Operaio deceduto in un serbatoio di alcol
È stata ordinata un'autopsia sul corpo di Italo Carpi. L'uomo, 54 anni, è stato trovato senza vita nella mattinata del 7 aprile. Il tragico ritrovamento è avvenuto all'interno di un silos contenente alcol etilico. La distilleria interessata è la Durbino Friulia, situata a Passons, nel comune di Pasian di Prato. Questo esame autoptico è considerato cruciale. Si punta a chiarire le cause del decesso. La dinamica rimane infatti avvolta da molti interrogativi.

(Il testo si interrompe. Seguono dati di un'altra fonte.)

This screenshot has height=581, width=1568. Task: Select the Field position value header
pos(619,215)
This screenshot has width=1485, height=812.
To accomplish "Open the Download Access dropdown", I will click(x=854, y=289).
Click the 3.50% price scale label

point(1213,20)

La Procura ha avviato un'indagine sulla vicenda. Al momento, nessuna ipotesi viene esclusa dagli inquirenti. Si cerca di comprendere se si sia trattato di un infortunio sul lavoro. Potrebbe anche essere stato un incidente di altra natura. Non si esclude nemmeno un gesto volontario. Gli elementi raccolti finora necessitano di ulteriori approfondimenti. Questo è necessario anche per le circostanze anomale emerse. Le prime ore dopo il ritrovamento hanno sollevato dubbi.
Ritrovamento nel serbatoio: i dettagli
A lanciare l'allarme sono stati i colleghi di Italo Carpi. Erano insospettiti dalla sua assenza dal posto di lavoro. Inoltre, non rispondeva ai richiami dei colleghi. Il corpo è stato individuato all'interno di una cisterna. Questa struttura è alta circa quattro metri. Presenta un'imboccatura particolarmente stretta. Le operazioni di recupero sono state complesse. I vigili del fuoco hanno lavorato per estrarre il corpo.
Tra gli elementi che gli inquirenti stanno esaminando c'è una scala. Questa era appoggiata accanto al serbatoio. Secondo una prima ricostruzione, Carpi potrebbe averla usata per calarsi all'interno del silos. Un dettaglio che si intreccia con quanto emerso dalle immagini di videosorveglianza. L'operaio, infatti, sarebbe arrivato in azienda circa un'ora prima dell'inizio del suo turno. Questo dato è emerso dalle prime verifiche.
Circostanze anomale e indagini in corso
Secondo quanto riferito dall'azienda, Italo Carpi non era assegnato a lavorazioni specifiche legate all'alcol etilico. Il suo compito era l'imbottigliamento. Questo aspetto rende più difficile la comprensione. Perché si trovava in quella zona dello stabilimento? Soprattutto, perché è entrato nel serbatoio? Le indagini sono condotte dai carabinieri. Collabora anche il personale dello Spisal. Il tutto avviene sotto il coordinamento della Procura. L'autopsia rappresenta ora un passaggio chiave per le indagini. Dovrà stabilire con precisione le cause della morte. Fornirà inoltre elementi utili a ricostruire gli ultimi istanti di vita dell'operaio.